2.   Using the normal curve table, determine the area of the standard normal distribution that is less than the following z-scores:

a.   z = .30
b.   z = 1.75
c.   z = 2.42
d.   z = −.68
e.   z = −1.11
I need to see the answer and the formula doing this

Answer 1

The normal distribution pdf is

`f(x|\mu,\sigma ^(2) ) = (1)/(\sigma √(2 \pi ) ) e^{- ((x-\mu)^(2))/(2\sigma^(2))`
where
μ = population mean,
σ = population standard deviation

For a random variable x, the probability (area under the normal curve) is

`\int _(-\infty) ^(x) f(x | \mu. \sigma ^(2))} dx`

Define z = (x - μ)/σ.
Then
dx = σ (dz)
and the area under the curve transforms to

`\int _(-\infty) ^(z) (1)/( √(2 \pi ) ) e^{ - (z^(2))/(2) } dz`

This integral is evaluated numerically (trapezoidal or Simpson's rule). For the lower limit, a value of z = -4 instead of ∞ is sufficient for good accuracy.

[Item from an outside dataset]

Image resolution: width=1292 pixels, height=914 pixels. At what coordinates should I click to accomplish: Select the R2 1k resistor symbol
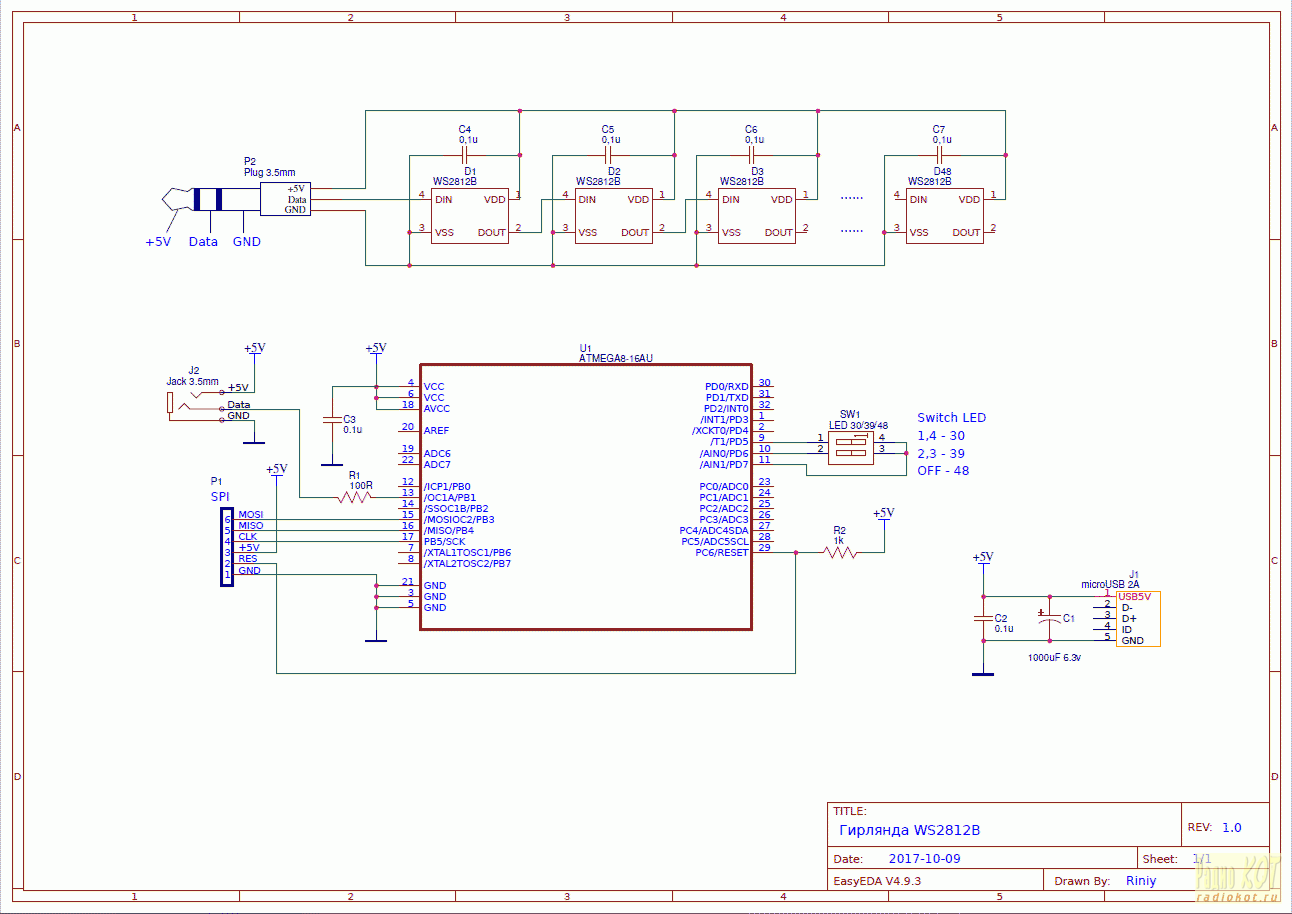point(840,552)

For example, with the trapezoidal rule, use a step size of h = 0.05.
Between z = -4 to z = 0.3, there are 87 values.
Calculate the function values as y₀, y₁, y₂, ..., y₈₇.
y₀ + y₈₇ = 0.3815
y₁+y₂+ ... +y₈₆ = 12.1664
The area is
A = (0.05/2)*(0.3815 + 2*12.1664) = 0.025*24.7142 = 0.6179.

Results for specified values of z are
(a) z = 0.30, Area = 0.6179
(b) z = 1.75, Area = 0.9599
(c) z = 2.42, Area = 0.9922
(d) z = -0.68, Area = 0.2483
(e) z = -1.11, Area = 0.1335